As we hold our noses this election season, wading through the stinking offal of robocalls, vile attack ads, and disgusting charges of un-Americanism, it’s sobering for us in New Mexico to realize that according to the AP our state has more working poor and more children living in low-income working families than any state in the union.

“Nationally, more than one in four working families – 42 million adults and children – were low income in 2006,” the Associated Press reports citing a U.S. Census Bureau report.

Megabillion bailouts won’t help them. Tax loop holes won’t help them either. It doesn’t matter to them that the FDIC has upped it’s coverage to $250,000 per depositor.
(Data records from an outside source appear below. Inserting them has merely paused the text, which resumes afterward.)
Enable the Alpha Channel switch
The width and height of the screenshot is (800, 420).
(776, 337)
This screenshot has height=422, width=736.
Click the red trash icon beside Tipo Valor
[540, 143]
That much money is only a fantasy to them.

Perhaps the most brutal reality of all, though, is that nearly 40 percent of New Mexico’s jobs pay below the federal poverty level for a family of four.
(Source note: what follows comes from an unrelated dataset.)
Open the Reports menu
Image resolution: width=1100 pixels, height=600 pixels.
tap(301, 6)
How can the well-off and rich talk blithely of meritocracy when honest work can’t make workers an honest living? High paid corporate leaders explain to us they need the incentive of a big salary and perks to do their work. But where are the incentives for the working poor?

There aren’t any. And some people care about that and some people don’t.
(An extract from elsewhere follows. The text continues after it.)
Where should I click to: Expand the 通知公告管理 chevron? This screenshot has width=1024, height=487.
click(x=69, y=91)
That’s really the dividing line in our society.

Francoise Sagan, the French novelist, put it clearly: “In the case of any given injustice, the man or woman of the right will say it’s inevitable. The man or woman of the left will say it’s intolerable.”

The rich see the working poor, if they look at them at all, as a sort of a slave class doing the nasty work that needs to be done. The working poor’s condition is inevitable according to conservative economic philosophy, be it that of Bush-McCain-Palin, or Clintonesque globalism.

Big money does not care about little money. It wages savage war against the only social pressures that little money has: a decent minimum wage and unions. It’s done that so successfully since the era of Regeanomics that some people are not only convinced that raising the minimum wage to $6.55 this year and $7.25 next year will hurt businesses but that it will actually amount to something they like to call “income redistribution.”

And you know what that means. Charges of socialism and communism. If you advocate for the real workers of America, you’re called an unpatriotic pinko.

At $7.25 an hour for 40 hours a week, a worker would earn $290. That’s slightly more than $15,000 a year. How big an incentive is that?

No wonder the working poor work harder than anyone. An 80 hour work week at minimum wage, might give you enough money to make payments on your bills, but how long can anyone sustain that kind of work load? And how can they possibly save? We’re forcing many people to work in almost Medieval conditions.

When mortgage bankers and tricky investors make huge bucks off high risk financial practices in the “ownership society,” who really suffers when they fail? The investors? The bankers?

No. In New Mexico, it’s a large part of the nearly 60,000 person work force in the construction industry that feels the bite the worst. If you have an overstocked inventory in houses, and no new houses being built, the $700 a week a construction worker might earn evaporates. What do the carpenters, tilers, drywallers, roofers, plumbers, electricians do?

Likely as not they’ll become a part of the working poor who have to resort to those minimum waged jobs no one but a hermit can live on.

And if you happen to be someone who’s retired from working 60 to 80 hours a week and trying to live on the fruits of your labors, harvesting pitiful social security checks that are actually taxed, and if the federal bailouts happen to bump up inflation two or three percent or more, the fruits of your labors wither on the vine. And low interest rates on your savings feeds your desperation.

And if you’re older and get sick and inflation and taxes are eating up your substance, tough. You’ve had no union to protect you, no champion in Congress to effectively look out for your interests because few are interested in micro economics, which is the level most of us live on.

Power brokers equate virtue with money not with hard work.

A living wage, good health care, a decent return on savings, and bringing jobs back home is not income redistribution.

People who say it is are willing to consign millions of Americans to the economic dumper. They are not patriots, they are political swindlers.